Alexandra's Notebook

For Love & Food

Inspired by Lou's recent post, Food Memories Are The Best, we got talking about our favourite memories of food and how we both love reading other people's trips down memory lane.

Unlike Lou, I never really knew either of my grandmothers so I couldn't tell you if they even knew how to cook. I met my dad's mum when I was little but, by then, she was in her late 60s and seem to live off Tunnock's Tea Cakes and tea she brewed on a paraffin stove she kept next to her chair. A small kettle sat atop continually on the boil. So my mother definitely didn't learn how to cook from Mary Anne.

And, as a teenager (17) when she left home to escape her family life, she joined the WAAFs, and was an MT driver. So I'm sure she didn't acquire her skill and knowledge there either. But, as a married women looking after and bringing up 6 kids, she had ample time to learn and hone her skill set over the intervening decades.

Her stews and bakes were legendary, as was her pastry. It was second to none and won awards at bake-offs when we were in the military. She had ribbons and medals to prove it. So most of my later memories of food were of flavour and diversity. By the time I was a teenager, our meals could be anything from a spicy Indian curry, to a Chinese stir fry, to a Scottish stew, to a simple rabbit pie. Whatever was in season was used, never frozen dinners in our house.

My mother's cooking became so popular, our friends would ask to stay for dinner. So that my mother always ended up cooking several pound of potatoes and vegetables, stews that could feed 12 or more, and went through endless loaves of bread.

I was especially fond of her version of what she called, corned beef hash. Not your American version. But a big pot of vegetables (mostly carrots, onion and potatoes) in a thick rich gravy in which she tossed a tin of diced corned beef (it had to be Argentinian). Which always salted the stew. This thick molasses of a hash was done the night before so it could meld. And then, heated up just before eating. People fought over seconds.

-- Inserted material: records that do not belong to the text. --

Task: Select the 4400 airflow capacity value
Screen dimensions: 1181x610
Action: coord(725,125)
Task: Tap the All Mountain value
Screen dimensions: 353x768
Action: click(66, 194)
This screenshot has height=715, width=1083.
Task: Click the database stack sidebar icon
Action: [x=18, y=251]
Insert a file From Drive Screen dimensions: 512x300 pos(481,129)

The key to the variety here was the fact that we travelled extensively, so not only were we all exposed to different countries, cultures, and diverse peoples, we ate some of the most amazing food on the planet before the rest of the planet even knew about it. We're talking the 60s here.

But, as my mum would be the first to tell you. She wasn't always the greatest cook, but she took the time to learn from others every time we moved. Whatever the country, she acquired the know how either from fellow wives on camp, or locals who she befriended.

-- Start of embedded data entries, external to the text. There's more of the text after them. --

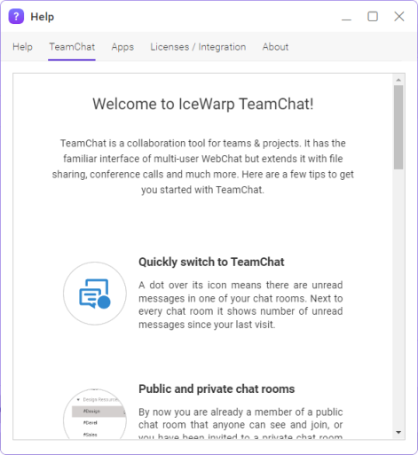Click the scrollbar down arrow
The height and width of the screenshot is (455, 418).
pyautogui.click(x=398, y=432)
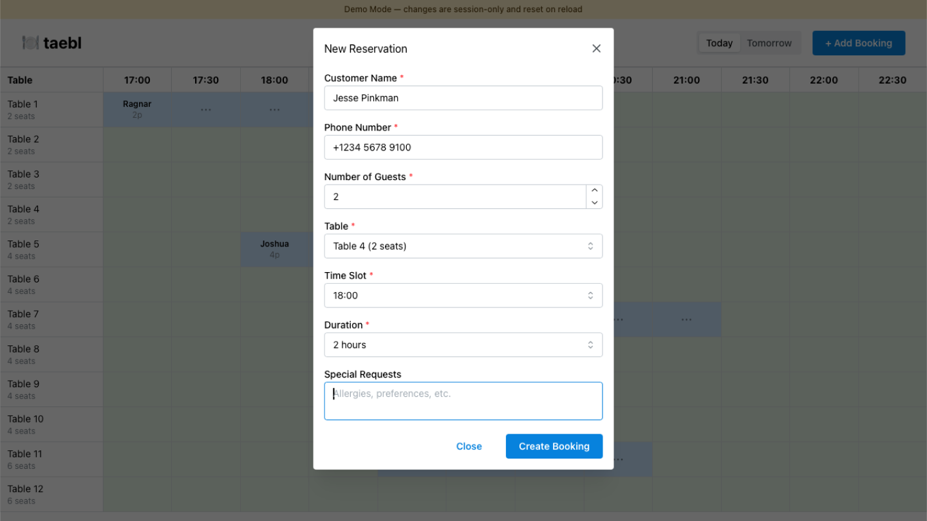Open the Time Slot dropdown showing 18:00
The image size is (927, 521).
463,295
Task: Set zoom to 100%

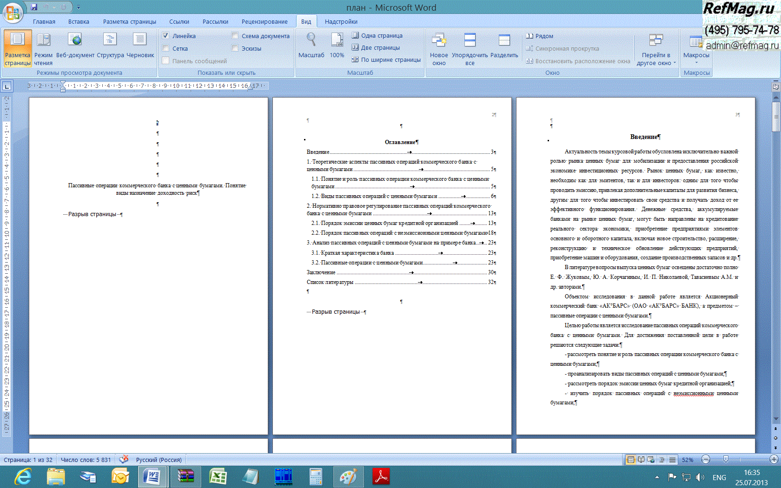Action: (x=337, y=46)
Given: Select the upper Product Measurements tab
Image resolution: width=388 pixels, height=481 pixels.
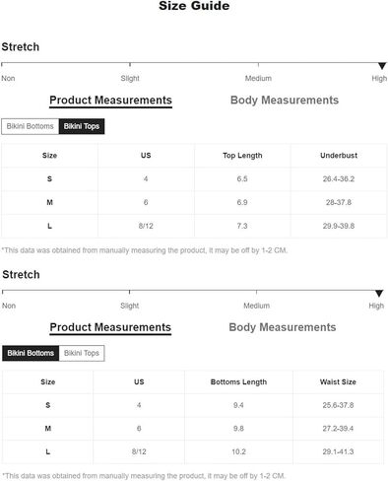Looking at the screenshot, I should (110, 101).
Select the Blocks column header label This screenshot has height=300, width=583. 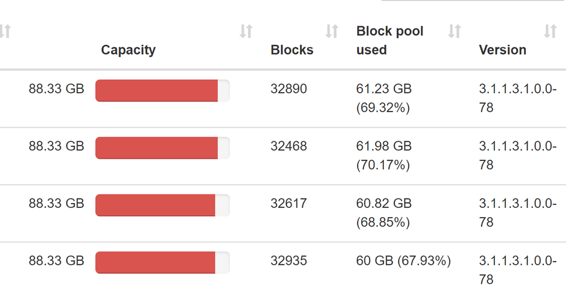pos(292,50)
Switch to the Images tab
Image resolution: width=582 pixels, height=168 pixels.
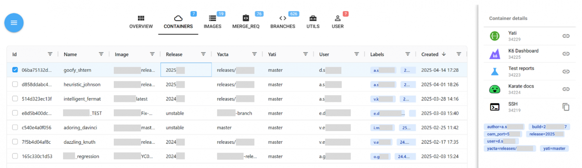click(213, 22)
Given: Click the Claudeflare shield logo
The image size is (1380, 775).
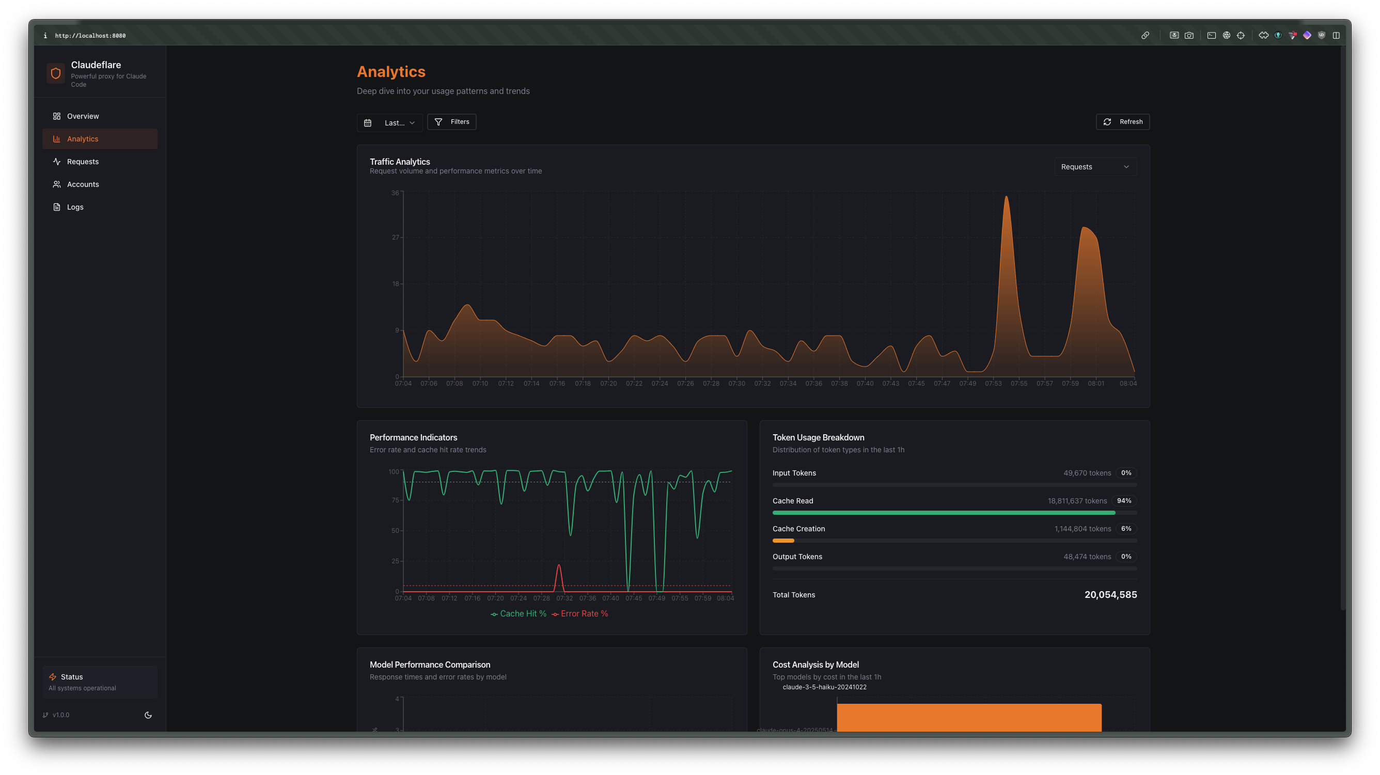Looking at the screenshot, I should click(x=55, y=73).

I know by the time we arrived in Hong Kong, my mother's skill set was extensive, but still, she invited people into our home and took lessons. But she also gave back. That's one thing I remember fondly about my mother, was her love of teaching others.

In Hong Kong, she taught our Ah Ma how to cook and bake European style to help her with her next job. And ended up running something of a school for young women so they too could secure better jobs on military based working for families. I don't know how many people's lives she changed by doing this, but I'm sure it was considerable.

Through food she found her community, gave a foot up to others, help us as kids feeding us a healthy happy steady diet of good food, and countless other kids in the process. Through food alone, I couldn't have asked for a better childhood. It was food perfection.

And you, what are your memories of food when growing up?